Technology enabling rapid molecule diversification

Glycorandomization, is a drug discovery and drug development technology platform to enable the rapid diversification of bioactive small molecules, drug leads and/or approved drugs through the attachment of sugars. Initially developed as a facile method to manipulate carbohydrate substitutions of naturally occurring glycosides to afford the corresponding differentially glycosylated natural product libraries, glycorandomization applications have expanded to include both small molecules (drug leads and approved drugs) and even macromolecules (proteins). Also referred to as 'glycodiversification', glycorandomization has led to the discovery of new glycoside analogs which display improvements in potency, selectivity and/or ADMET as compared to the parent molecule.

== Classification ==

The traditional method for attaching sugars to natural products, drugs or drug leads is by chemical glycosylation. This classical approach typically requires multiple protection/deprotection steps in addition to the key anomeric activation/coupling reaction which, depending upon the glycosyl donor/acceptor pair, can lead to a mixture of anomers. Unlike classical chemical glycosylation, glycorandomization methods are divergent (i.e., diverge from a common starting material, see divergent synthesis) and are not dependent upon sugar/aglycon protection/deprotection or sugar anomeric activation. Two complementary strategies to achieve glycorandomization/diversification have been developed: an enzyme-based strategy referred to as 'chemoenzymatic glycorandomization' and a chemoselective method known as 'neoglycorandomization'. Both methods start with free reducing sugars and a target aglycon to afford a library of compounds which differ solely by the sugars appended to the target natural product, drug or drug lead.

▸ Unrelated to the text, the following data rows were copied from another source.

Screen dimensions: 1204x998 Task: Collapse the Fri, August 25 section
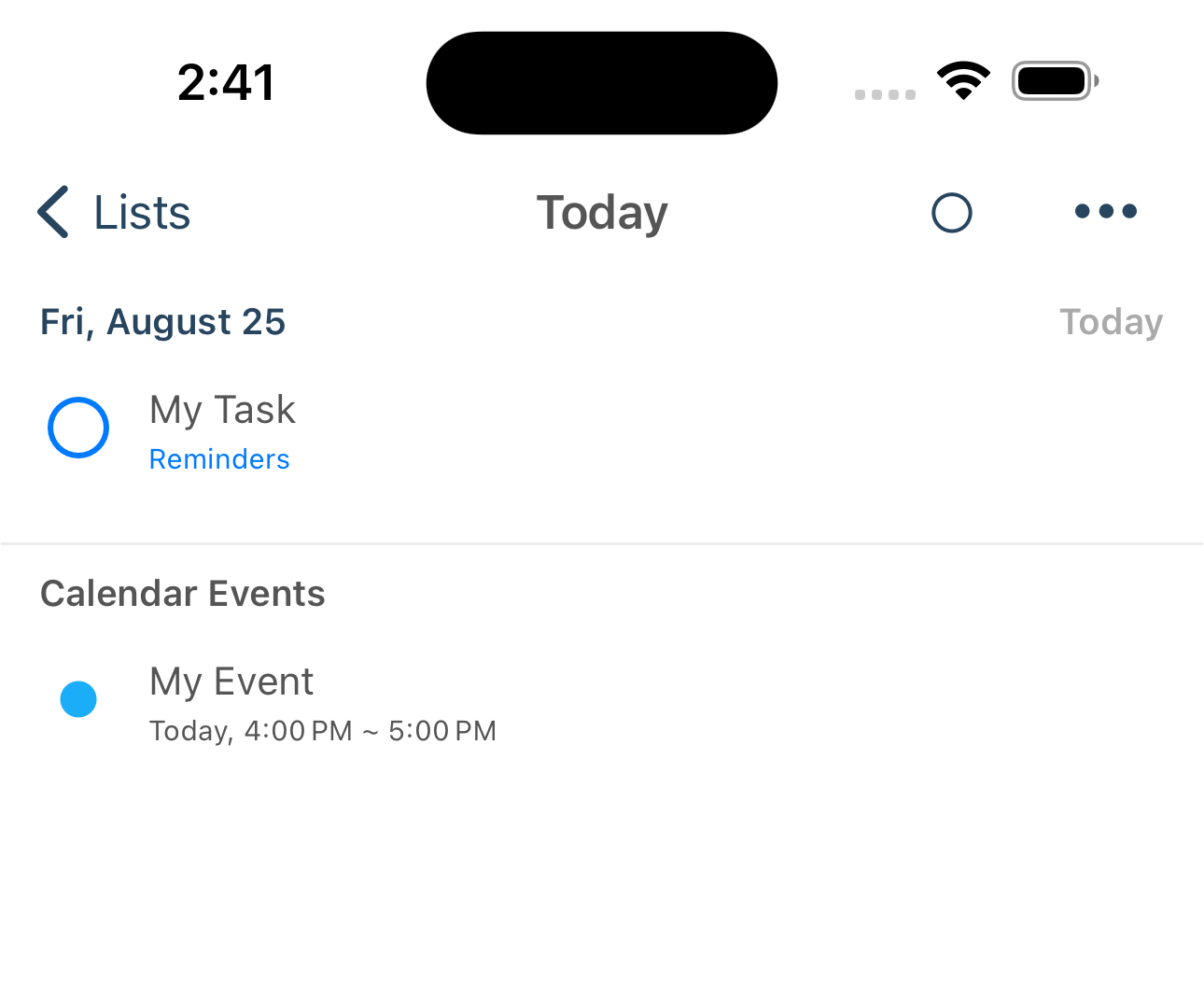pyautogui.click(x=162, y=321)
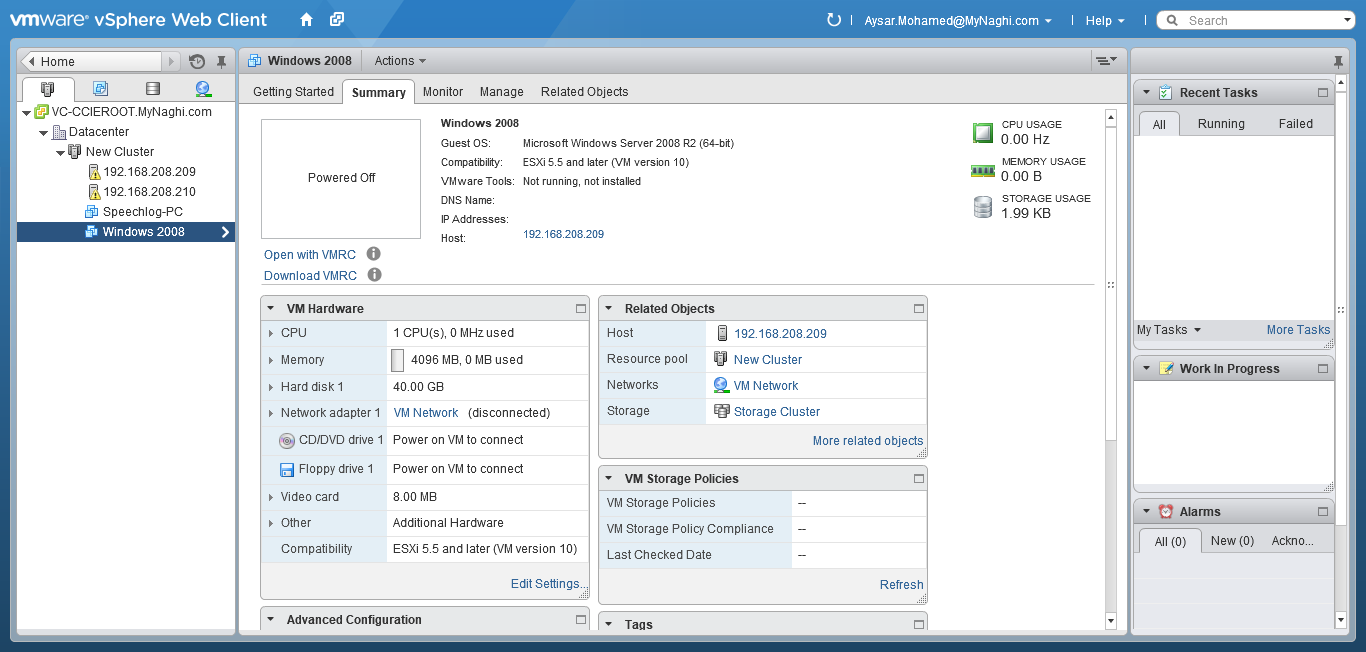The image size is (1366, 652).
Task: Open the Actions dropdown menu
Action: pos(400,61)
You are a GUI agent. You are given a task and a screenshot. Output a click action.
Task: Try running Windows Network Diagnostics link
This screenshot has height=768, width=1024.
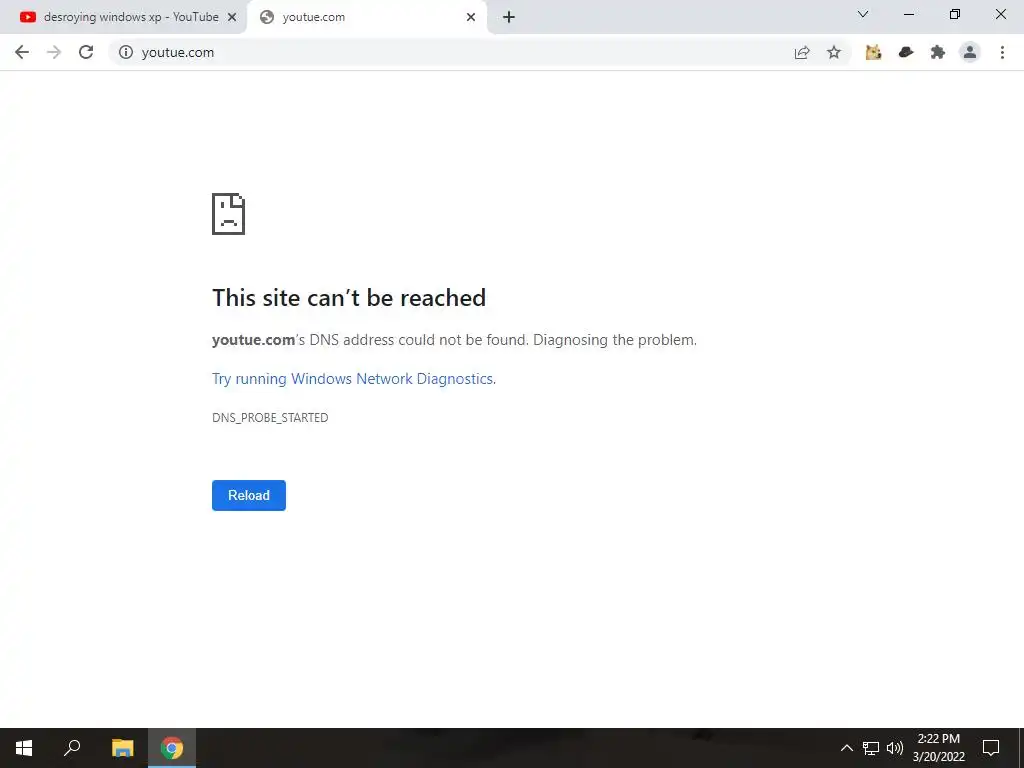[354, 379]
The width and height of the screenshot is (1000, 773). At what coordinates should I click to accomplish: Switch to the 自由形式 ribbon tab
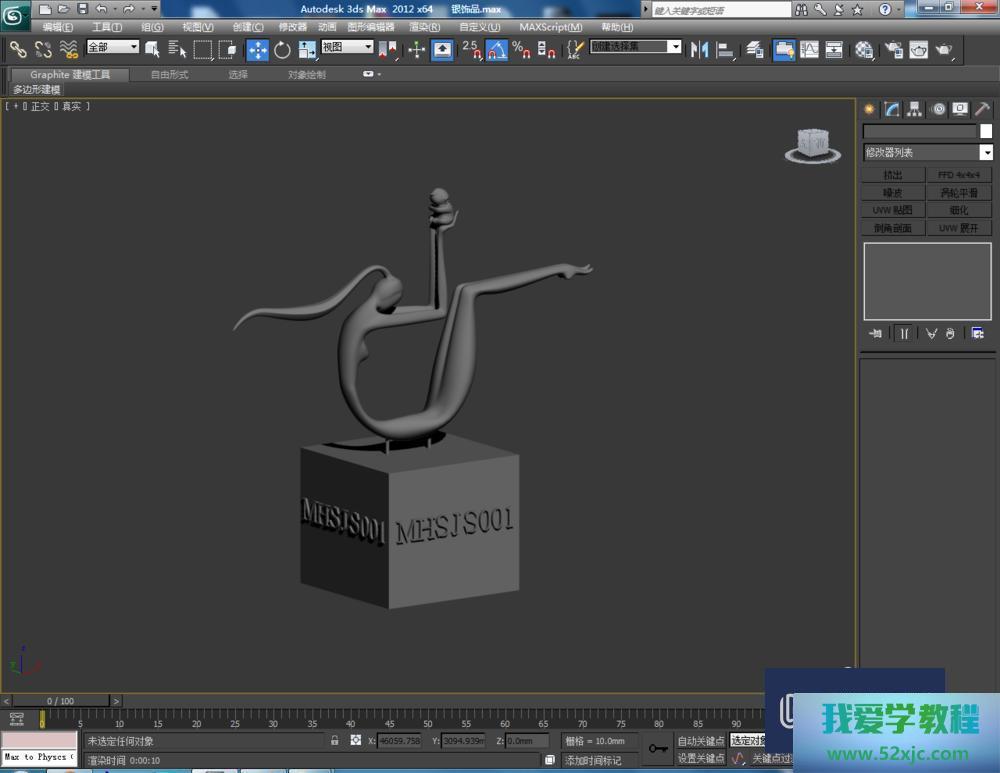[169, 74]

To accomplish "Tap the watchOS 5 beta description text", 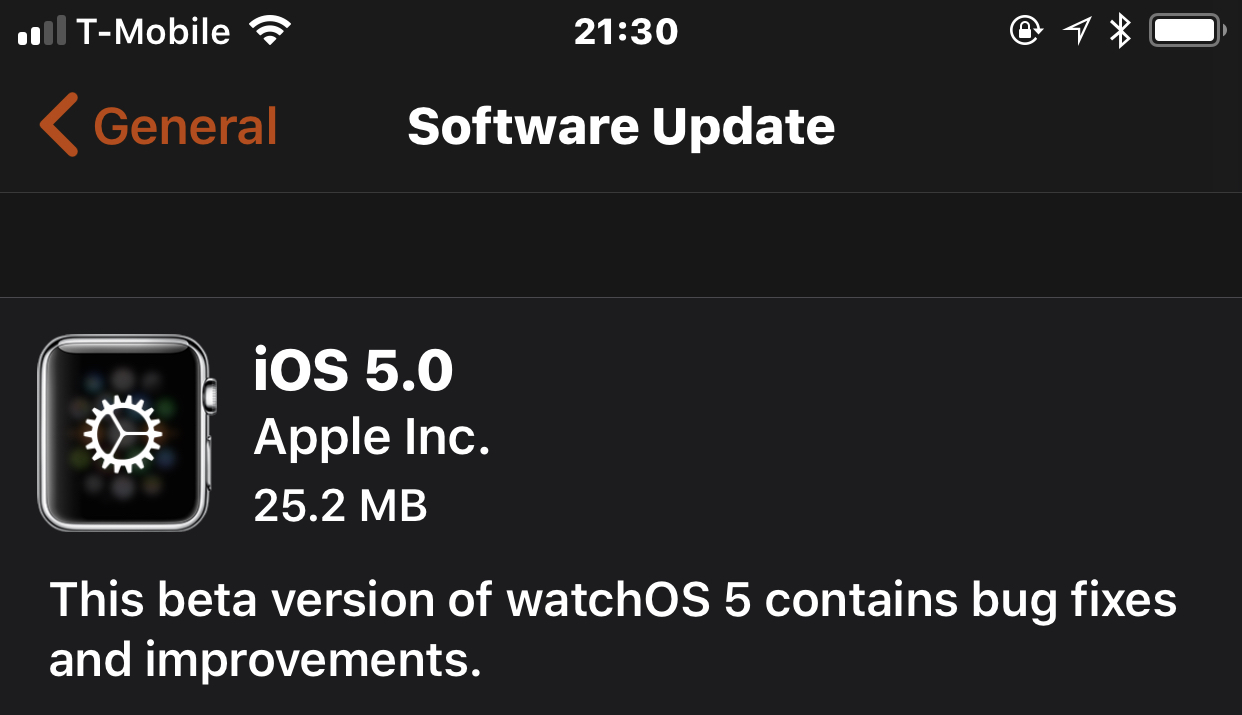I will (x=613, y=630).
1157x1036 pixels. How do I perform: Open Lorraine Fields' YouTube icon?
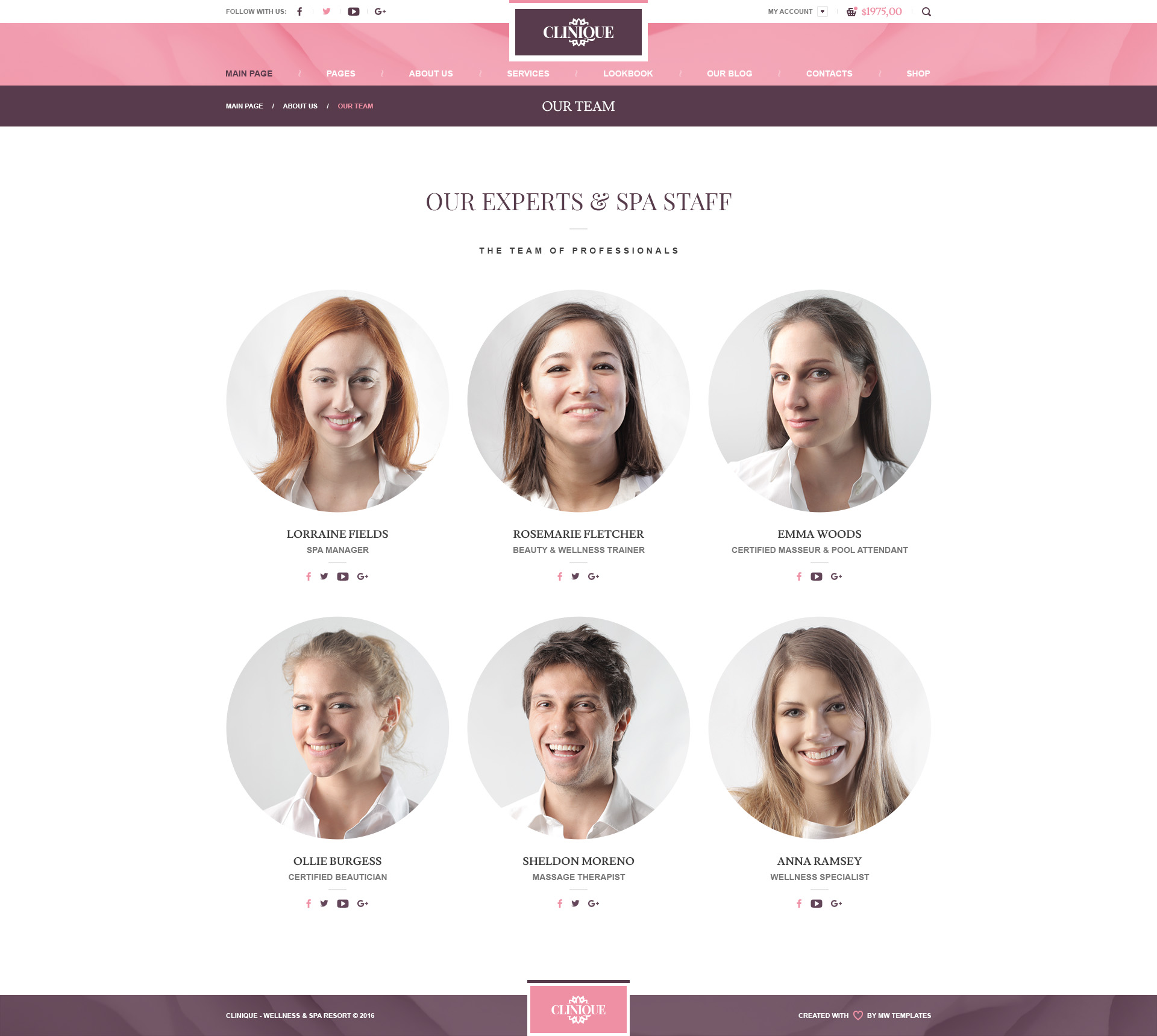343,576
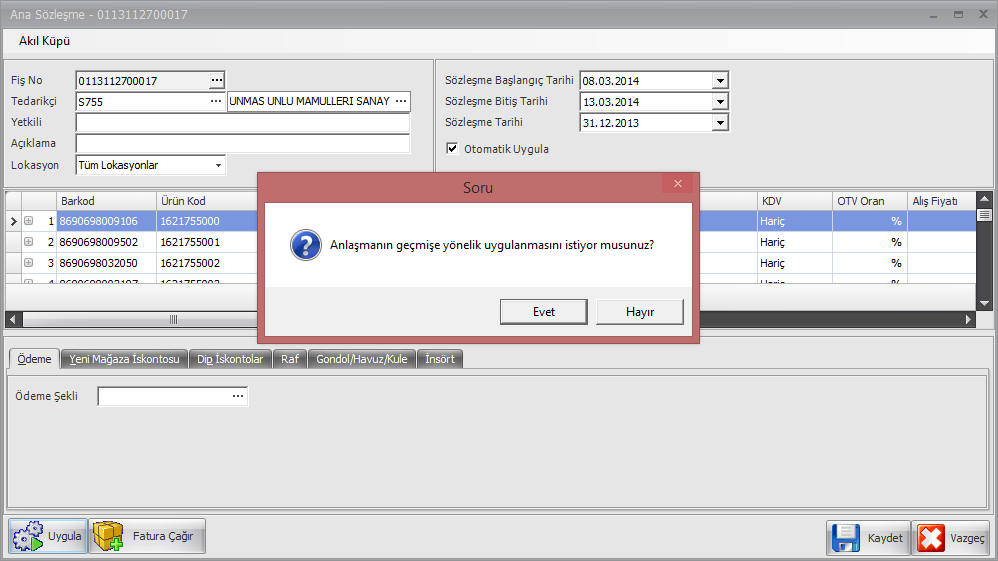998x561 pixels.
Task: Open the Tedarikçi code ellipsis lookup
Action: [215, 101]
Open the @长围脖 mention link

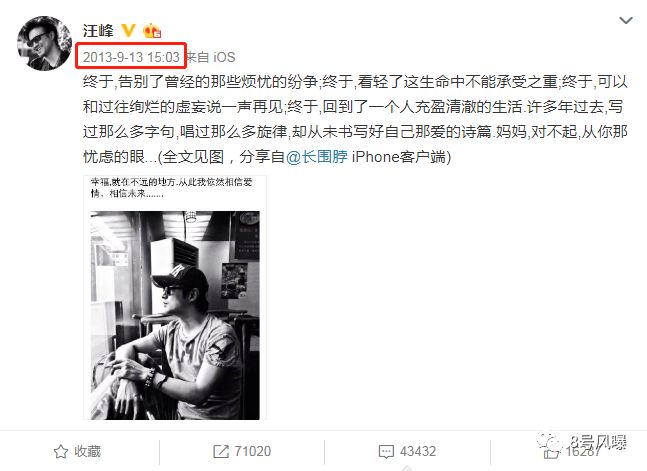(x=317, y=157)
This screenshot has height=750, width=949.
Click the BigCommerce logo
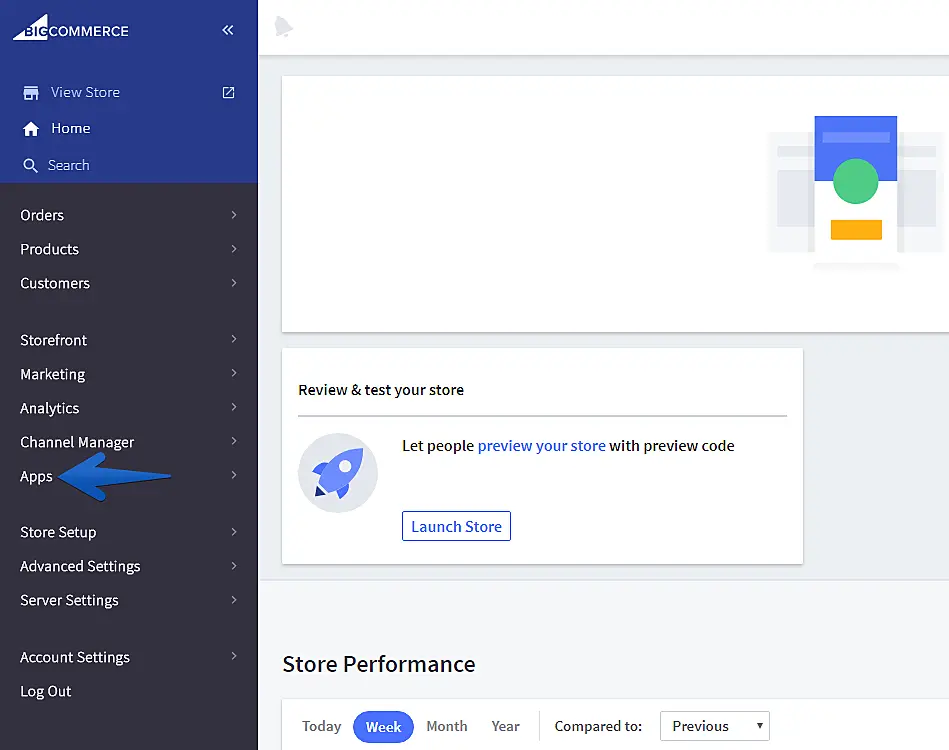coord(71,29)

=== Chemoenzymatic glycorandomization ===

Chemoenzymatic glycorandomization was inspired by the early pathway engineering work of Hutchinson and coworkers that suggested natural product glycosyltransferases were capable of utilizing non-native sugar nucleotide donors. The initial platform for chemoenzymatic glycorandomization was based upon a set of two highly permissive sugar activation enzymes (a sugar anomeric kinase and sugar-1-phosphate nucleotidyltransferase) to afford sugar nucleotide libraries as donors for these promiscuous glycosyltransferases where the permissivity of the corresponding sugar kinase and nucleotidyltransferase was expanded by enzyme engineering and directed evolution. The first application of this three enzyme (kinase, nucleotidyltransferase and glycosyltransferase) strategy enabled the product of a set of >30 differentially glycosylated vancomycins, some members of which were further diversified chemoselectively by virtue of the installation of sugars bearing chemoselective handles. This enzymatic platform has been further advanced through glycosyltransferase evolution and capitalizing upon the discovery of the reversibility of glycosyltransferase-catalyzed reactions first discovered in the context of calicheamicin biosynthesis.

=== Neoglycorandomization ===

Neoglycorandomization is a chemoselective glycodiversification method inspired by the alkoxyamine-based ‘neoglycosylation’ reaction first described Peri and Dumy. This reaction proceeds via an oxy-iminium intermediate to ultimately provide the more thermodynamically-favored closed ring neoglycoside. The neoglycosylation reaction is compatible with a wide range of saccharide and aglycon functionality where neoglycoside anomeric stereospecificity is a thermodynamically-driven. Importantly, structural and functional studies reveal neoglycosides to serve as good mimics of their O-glycosidic comparators. The first neoglycorandomization proof of concept focused upon digitoxin where the rapid generation and cancer cell line cytotoxicity screening of 78 digitoxigenin neoglycosides revealed unique analogs with improved anticancer activity and reduced potential for cardiotoxicity. This platform has since been automated and used as an effective medicinal chemistry tool to modulate the properties of a range of natural products and pharmaceutical drugs.

=== Comparison ===

Both chemoenzymatic glycorandomization and neoglycorandomization use free reducing sugars and unprotected aglycons and are thereby a notable advance over classical glycosylation methods. A notable advantage of the enzymatic approach is the use of the corresponding genes encoding for the permissive kinases, nucleotidyltransferases and/or glycosyltransferases for in vivo synthetic biology applications to afford in vivo glycorandomization. However, the enzymatic platform is dependent upon the permissivity of the enzymes employed. In contrast, the main hurdle to chemoselective neoglycorandomization is installation of the alkoxylamine handle. Unlike the enzymatic approach, the anomeric stereoselectivity of the chemoselective method depends upon the reducing sugar used and can, in some cases, lead to anomeric mixtures.

== Uses ==

Glycorandomization is used in the pharmaceutical industry and academic community to alter glycosylation patterns of sugar-containing natural products or to append sugars to drugs/drug leads. It provides a fast way to investigate the effect of subtle sugar modification on the pharmacological properties of the natural products analogues, thus, affording a new approach to drug discovery.